The final debate for Arizona Governor between Democrat Fred DuVal and Republican Doug Ducey was held in Scottdale on Tuesday afternoon. It was a debate on “women issues” hosted by various local organizations. Questions about a number of topics ranging from the budget to energy to water were posed to the candidates and it wasn’t until the end when both men were asked questions thought to be specifically pertaining to women. The final question before closing statements was a very good one, about how each would help struggling single mothers in Arizona, many of whom head families living in poverty. (I can’t embed the video but you can view the entire debate here.)
When it was Ducey’s turn, he seemed a bit uncomfortable with the question and launched into his usual empty argle bargle about “growing the economy” But about halfway through he got quite focused and animated as he launched into a rant on “deadbeat dads”, as if he’d just then remembered his debate coaching.
It’s my philosophy that if you are old enough to father a child you are old enough to financially take care of that child and I will use the power of the Governor and law enforcement to garnish those paychecks and make sure those dollars get to those single mothers and there’s some responsibility for these actions.
Now, I realize there are some fathers out there who deliberately shirk their financial support obligations. and that’s a problem, but note Ducey’s formulation here: His comments are aimed directly at young men and his use of the phrase “law enforcement” seems deliberate because who are the young men in our state who regularly face law enforcement? I definitely got the sense that you were supposed to picture certain young men there, if you know what I mean.
The internet is a cesspool of misogynist and MRA garbage where the topic of child support is concerned but it is possible to find clear-eyed, rational treatments of it, such as this NYT piece by Eduardo Porter in which he criticizes an enforcement model that is overly punitive, outmoded, and ineffectual:
For years, policies to help disadvantaged children have been designed to provide as little help as possible to their estranged parents. Mothers benefit from support programs like the earned-income credit and public housing only to the extent that they are caring for children.
Noncustodial fathers have been treated exclusively as sources of cash, subjected to things like wage garnishment or incarceration to enforce child-support orders that can remain in place even when fathers lose their jobs or go to jail, making little allowance for fathers’ ability to pay.

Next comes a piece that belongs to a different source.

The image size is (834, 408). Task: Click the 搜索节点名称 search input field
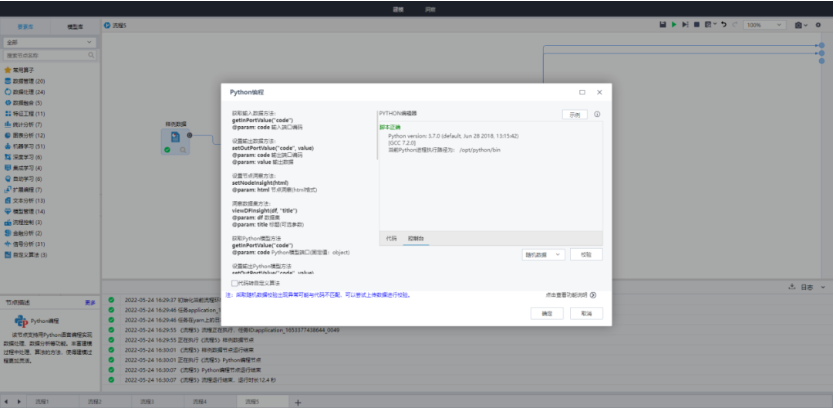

Many don’t. In 2011 some 5.6 million mothers were due child support but only three-quarters of them received any, according to census statistics. Fewer than half received the full amount due. In 2012, the Office of Child Support Enforcement logged 11.5 million cases in arrears, worth a total of $114.6 billion.
Reliable support from fathers can clearly improve the lives of children and their mothers. Still, there are adverse consequences from pursuing it at all costs. Studies suggest that strict enforcement of child support reduces the employment rates of young black men, driving them into crime and the underground economy. And mothers and children often gain little when public assistance is proportionately withdrawn.
Incarceration rates have multiplied by five over the last 35 years. Most of those imprisoned are young black men. More than half have young children. When they get out, their chances of finding a job will be minimal. But their child-support arrears will be waiting.
In Arizona it is likely that poor Latino and Native American young men are the ones disproportionately targeted by harsh child support enforcement. Ducey claims that there is $1 billion in uncollected child support in our state but that figure tells you nothing about how much of that can be pinned directly on irresponsible young men (hanging around the street corner with their sagging pants and rap music, no doubt) willfully withholding payments from the poor single mothers of Arizona. Parents at all income levels can be “deadbeats” but efforts to collect from them, as difficult as they are, are more likely to succeed with noncustodial parents who actually have the means to pay when they are finally made to do that.
Basically, Doug Ducey is engaging in the kind of feel-good “tough” sounding rhetoric that sells well in an election (his “deadbeat dads” remarks were a soundbite on one local news broadcast later in the evening) and appears to be supportive of women. He is not, however, proposing anything meaningful to help single mothers and their families living in poverty in Arizona. Ducey is certainly clueless about how to help poor young men with no prospects.